How much money will I make, buying a rental income property?

What does ROI (return on investment) mean for real estate income properties?
Return on investment for income producing properties is a measure used by investors to estimate the profitability of a real estate investment.  It measures the annual percentage income return on the initial amount invested in the property. When analyzing income properties or any other type of investment, smart investors look at past, current and anticipated future returns to determine if/ where they should invest their money. 
What financial data do we need to calculate return on investment?
All of the financial detail associated with the purchase, sale and operation of an income producing property should be included in the return on investment calculation.  The ROI calculation should incorporate anticipated purchase price, estimated future sales price, closing costs, operational expenses, mortgage fees, interest expense, rental and other income, depreciation, investor tax rate, and so on. 
When calculating current and potential future return on investment for real estate income property, we need to obtain the most recent annual financial data for that property.  To be sure that the annual income and expense data is viable it should be verified with a current owner’s tax return. The annual financial data can then be projected into the future on a year to year basis over a given period of time by applying an income growth rate, expense growth rate and appreciation growth rate.  I believe that it is sufficient to project financial data for up to the next 5 years. The farther you go out, the less reliable the projections.  As we have seen in recent years, economic conditions can change quickly.  Projecting the income and expense data forward over a five year period will enable us to estimate future annual cash flows and sales proceeds.  Our growth rate assumptions should be conservative and should be based on a good understanding of the local and national economic environment.  With a good real estate investment program, we can look at worst, average and best case scenarios to get a range of future wealth values and return on investment projections.
To calculate return on investment, we would use an initial investment amount, a projected after tax sales proceeds amount in 5 years and a series of anticipated annual after tax cash flows for each of the years.  It should be noted that current and future return on investment for real estate income properties should be calculated on an after tax basis since a properties income is taxed yearly. The ROI calculation for an investor is a subjective calculation, by that I mean that different investors are subject to different income and capital gains rates.  Investors with higher tax rates will have a lower ROI than investors with lower tax rates when analyzing the same property.    
What factors affect return on investment for real estate income producing properties?
The real estate investor should have a good understanding of income tax brackets, capital gains rates and recapture depreciation tax rates since they impact return on investment.  Investors should look at every aspect of their real estate investment with the objective of improving ROI. In favorable economic conditions, if you purchase an income property under market value and in the future sell it above market value, you can increase your return on investment.  The level of leverage utilized can greatly impact return on investment.  The use of accelerated depreciation can increase ROI.  Having a good understanding of the conditions that cause income properties to go up in value or down in value can help the real estate investor to increase ROI?   Property values are impacted by many factors such as location, over-/ under supply, mortgage rates, inflation/ deflation, property upkeep, general condition of an area, supply of potential renters, cost of construction materials, proximity to infrastructure, local and national economic conditions, etc.  These factors and many others impact real estate values and can increase or decrease future return on investment.   

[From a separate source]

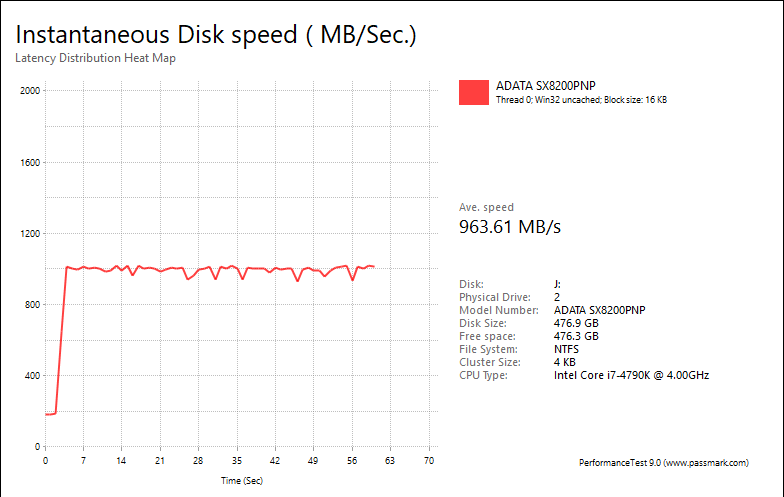The height and width of the screenshot is (497, 784).
Task: Click the 1200 label on the vertical axis
Action: [29, 234]
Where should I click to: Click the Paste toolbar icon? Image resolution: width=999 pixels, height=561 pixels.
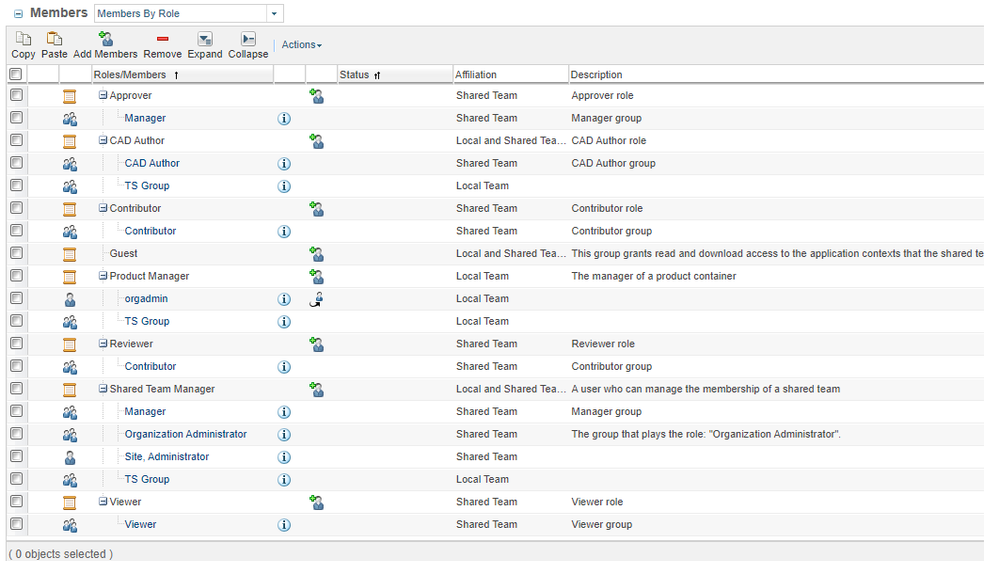coord(54,39)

Return on investment can be increased by reducing operational costs, minimizing vacancies and making sure that rental rates are at market value.  The investor should periodically check to see if rental rates reflect current market conditions.  To put it another way, smart hands on management can increase ROI. 
The lower an investor’s tax bracket, the greater their return on investment.   Mortgage interest rates and fees can impact ROI.  The real estate investor should seek the best mortgage rate with the least fees.